§ **Problem set**
• a. According to the live chat article, what percentage of customers prefer live chat over phone support?
• b. Print the passage of the live chat article word for word, starting at "- Choice of" and ending at "development team’s preferences.".

§ **Extract provided**

Live chat is a baseline for customer service, as well as connecting users of two-sided marketplaces, live auction sites, and social networks. And it’s easy to see why. The numbers show that customers prefer the convenience of live chat and that it increases customer satisfaction and retention:
- 41% of customers prefer live chat over phone support.
- 52% say they’d buy again from a company that offers live chat.
- 79% of businesses say implementing live chat has boosted customer loyalty and sales.
If you’re looking to implement live chat for your business, there are three main routes to choose from:
- Build your own live chat from scratch
- Buy in a ready made chat-as-a-service (CaaS) product
- Use a platform-as-a-service (PaaS) to create a tailored solution.
In this article, we’ll look at the pros and cons of each approach, as well as how to evaluate them. Then, we’ll finish up by considering what it takes to build a successful live chat experience.
Building a live chat system from scratch
The apparent control offered by building in-house can make it a tempting option. In an ideal world, your solution would be tailored precisely to your use case, integrated with your existing systems, and free of ongoing licensing fees.
However, the reality is often more challenging. First is the question of whether your engineering team has the realtime expertise and capacity necessary to deliver a DIY live chat build. Then there are the technology choices. Do you rely on a messaging protocol, such as WebSockets, MQTT, WebRTC, and XMPP or, instead, pull in a realtime library such as Socket.IO?
Then there’s all of the other infrastructure. How will you roll out and manage the global edge servers you need to give end users a responsive service? And then there are the complexities that come with all distributed systems, such as balancing the competing needs of availability and data consistency.
That’s not to say that building live chat from scratch is impossible. It’s just that you need to be absolutely certain that it’s worth the initial investment and ongoing cost. Let’s take a look at the advantages and disadvantages, to put it into context.
The pros of building a live chat system from scratch
The upsides of building your live chat system in-house mostly center on control and flexibility:
- Total control: Building in-house allows you to specify the solution that precisely meets your requirements. And if you have the engineering expertise and capacity to deliver it, you can take both the product and technical decisions to deliver the functionality you need.
- Choice of tech stack: With all of the choice on offer, including open source libraries and cloud based infrastructure, you can select the tooling that meets both your budget and your development team’s preferences.

§ **Data section**

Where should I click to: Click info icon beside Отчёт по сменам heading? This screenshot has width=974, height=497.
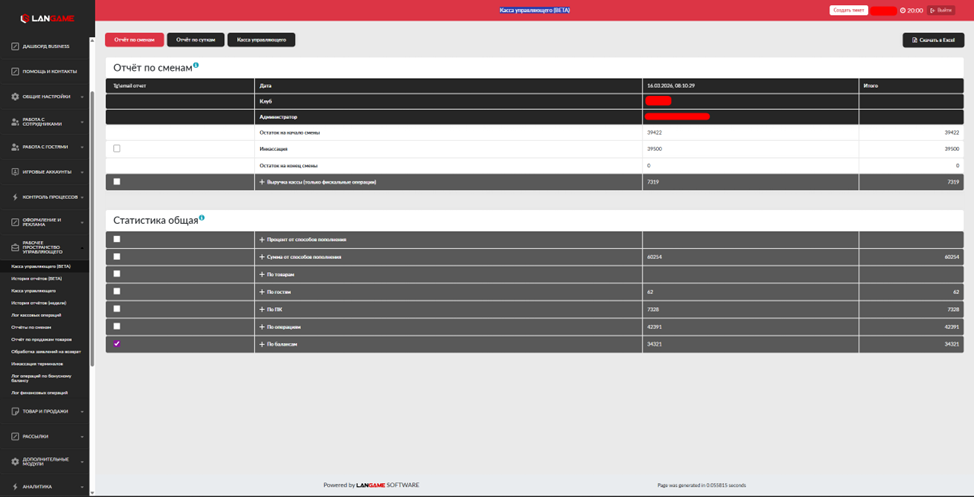(196, 65)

§ **Responses to the exercise**
• a. 41%

• b.
- Choice of tech stack: With all of the choice on offer, including open source libraries and cloud based infrastructure, you can select the tooling that meets both your budget and your development team’s preferences.